Really good immersive storytelling is the kind of stuff that attaches you to a character to the point where their pain is your own because you are them and their friends are your friends. This is the direction that games are heading towards with the help of better tech. The RPG revival is going to meet the game world in a way that gives us more Mass Effect level interactions. I want those stories.

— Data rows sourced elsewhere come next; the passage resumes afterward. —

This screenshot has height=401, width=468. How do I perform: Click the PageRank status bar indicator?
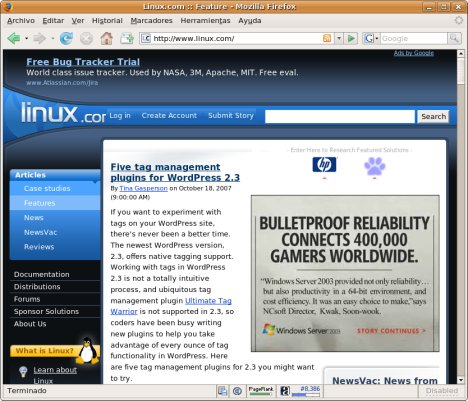[x=261, y=391]
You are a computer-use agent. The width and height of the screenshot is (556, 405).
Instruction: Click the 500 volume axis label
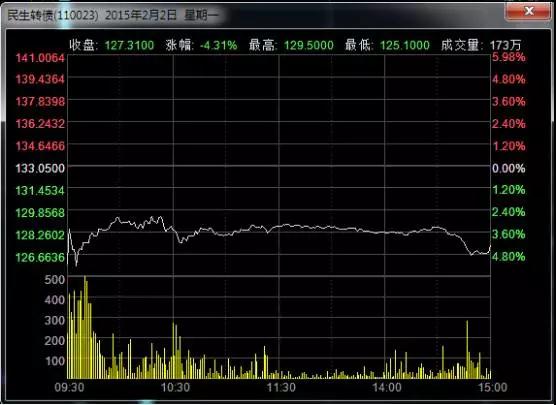[55, 279]
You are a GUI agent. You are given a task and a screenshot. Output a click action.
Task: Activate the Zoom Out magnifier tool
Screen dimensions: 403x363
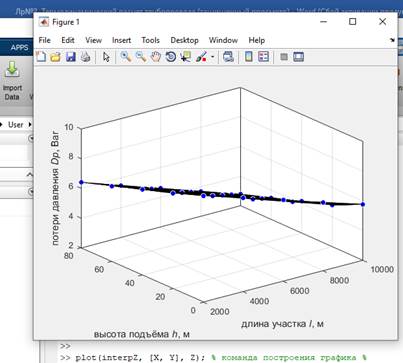tap(141, 57)
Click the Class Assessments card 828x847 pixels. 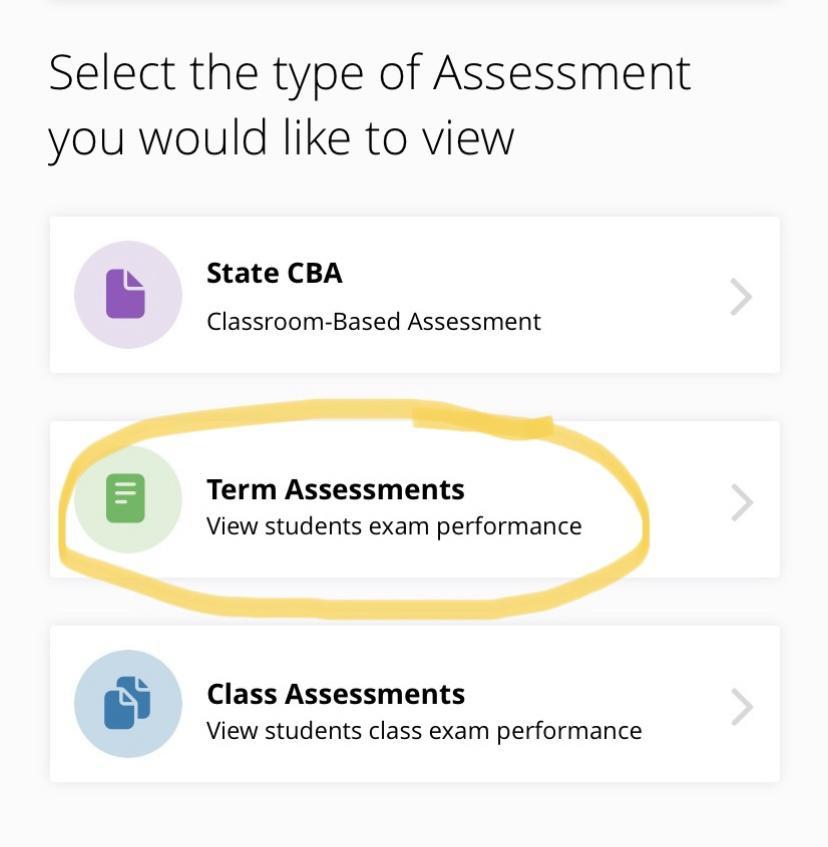pos(414,703)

Those stories take a lot out of me.

After I finished I could not imagine playing another serious game for a while. I got in a few pokemon matches, but the X-box has stayed off since. I don’t know when it is coming back on. I certainly am not playing Clair Obscura anytime soon. This is also the result of a good game. It leaves you satisfied in a way that refills your dopamine. You don’t instantly crave more. We need more things in our lives like that, so we aren’t all junkies constantly.

Some Thoughts:

  1. Absolutely Bonkers Headline of the Day: “Spirit Airlines goes out of business after 34 years, ending operations immediately” You’re telling me they sucked for 33 years before bankruptcy became inevitable?!
  2. I need to write a post about ambition. It is a key source of division in my life and bears discussing.
  3. Also… This: “Prosecutors release video of armed man storming correspondents’ dinner” Watch it. This is a terrifying case of incompetence… on the part of both parties. One police officer (NOT secret service) reacted in time and fired shots at the attacker. Those shots missed everything and everyone. Turns out the dude wound up slipping and bonked his head, knocking himself unconscious. All the hype over how dangerous this was and how close he got is relevant in the sense that he could’ve gotten inside. He didn’t. He never even fired a shot. Let that sink in.